T2
- Infiltrator (2001) Rising Storm (2003) The Future War (2004)
- Author: S. M. Stirling
- Country: United States
- Language: English
- Genre: Science fiction
- Publisher: HarperEntertainment Gollancz S.F.
- Published: 2001–2004
- Media type: Print (hardback & paperback)
- Preceded by: Terminator 2: Judgment Day

= T2 (novel series) =

Series of science fiction novels by S. M. Stirling

The T2 trilogy is a series of novels written by S. M. Stirling, set after the events of Terminator 2: Judgment Day, and first published in May 2001, which makes them the first works to officially continue the franchise. The series consists of three novels: T2: Infiltrator (2001), T2: Rising Storm (2003), and T2: The Future War (2004).

Excerpted records:
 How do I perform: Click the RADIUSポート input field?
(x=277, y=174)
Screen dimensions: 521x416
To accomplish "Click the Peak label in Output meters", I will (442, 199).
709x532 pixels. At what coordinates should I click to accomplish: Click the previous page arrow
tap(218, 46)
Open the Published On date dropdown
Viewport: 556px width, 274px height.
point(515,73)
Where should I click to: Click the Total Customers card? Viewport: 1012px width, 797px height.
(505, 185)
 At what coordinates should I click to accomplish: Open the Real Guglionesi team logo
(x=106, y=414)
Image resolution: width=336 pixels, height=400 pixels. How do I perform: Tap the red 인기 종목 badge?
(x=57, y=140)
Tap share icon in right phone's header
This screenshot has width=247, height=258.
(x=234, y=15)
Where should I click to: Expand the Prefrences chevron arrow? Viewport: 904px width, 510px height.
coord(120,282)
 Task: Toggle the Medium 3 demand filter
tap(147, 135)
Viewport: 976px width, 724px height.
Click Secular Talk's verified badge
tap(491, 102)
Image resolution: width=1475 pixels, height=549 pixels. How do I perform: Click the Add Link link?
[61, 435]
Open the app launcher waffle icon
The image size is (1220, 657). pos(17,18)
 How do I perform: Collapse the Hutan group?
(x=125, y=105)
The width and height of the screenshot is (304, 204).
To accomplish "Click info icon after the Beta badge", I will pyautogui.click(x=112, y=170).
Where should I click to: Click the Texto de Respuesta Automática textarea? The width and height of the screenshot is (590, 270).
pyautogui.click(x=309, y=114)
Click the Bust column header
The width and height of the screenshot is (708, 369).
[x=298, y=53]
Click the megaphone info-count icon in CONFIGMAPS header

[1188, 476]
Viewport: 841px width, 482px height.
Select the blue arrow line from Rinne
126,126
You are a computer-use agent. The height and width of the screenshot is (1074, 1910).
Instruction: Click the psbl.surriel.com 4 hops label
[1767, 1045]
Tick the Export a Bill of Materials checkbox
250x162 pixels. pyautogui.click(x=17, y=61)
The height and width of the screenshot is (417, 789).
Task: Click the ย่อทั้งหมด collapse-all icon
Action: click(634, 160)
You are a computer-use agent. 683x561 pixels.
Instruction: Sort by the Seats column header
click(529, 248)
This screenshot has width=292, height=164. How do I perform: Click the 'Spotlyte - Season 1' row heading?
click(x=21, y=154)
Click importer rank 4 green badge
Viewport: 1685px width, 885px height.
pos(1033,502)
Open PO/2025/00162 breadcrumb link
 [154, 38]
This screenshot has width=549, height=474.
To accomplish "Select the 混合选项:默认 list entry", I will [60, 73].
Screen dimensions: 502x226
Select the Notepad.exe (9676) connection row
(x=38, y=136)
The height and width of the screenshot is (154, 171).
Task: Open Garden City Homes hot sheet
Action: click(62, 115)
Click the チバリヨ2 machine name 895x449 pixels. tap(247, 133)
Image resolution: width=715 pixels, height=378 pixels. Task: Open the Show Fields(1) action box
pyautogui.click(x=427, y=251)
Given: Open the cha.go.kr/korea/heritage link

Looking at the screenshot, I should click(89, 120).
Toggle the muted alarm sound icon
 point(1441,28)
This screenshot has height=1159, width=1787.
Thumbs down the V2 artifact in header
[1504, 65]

Brief:
Update the T2 novel series page: give the stretch from "The T2 trilogy" through "Future War (2004)." again, with "trilogy" replaced by "saga".

Written answer:
The T2 saga is a series of novels written by S. M. Stirling, set after the events of Terminator 2: Judgment Day, and first published in May 2001, which makes them the first works to officially continue the franchise. The series consists of three novels: T2: Infiltrator (2001), T2: Rising Storm (2003), and T2: The Future War (2004).